Task: Output the records below again, precisely as they are written.

════

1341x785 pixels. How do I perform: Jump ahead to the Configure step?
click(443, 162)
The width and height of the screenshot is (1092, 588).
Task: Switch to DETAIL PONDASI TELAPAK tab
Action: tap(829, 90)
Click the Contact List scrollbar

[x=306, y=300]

════

Problem solution:
1341x785 pixels. How do I perform: Jump ahead to the Configure step?
click(443, 162)
The width and height of the screenshot is (1092, 588).
Task: Switch to DETAIL PONDASI TELAPAK tab
Action: tap(829, 90)
Click the Contact List scrollbar

[x=306, y=300]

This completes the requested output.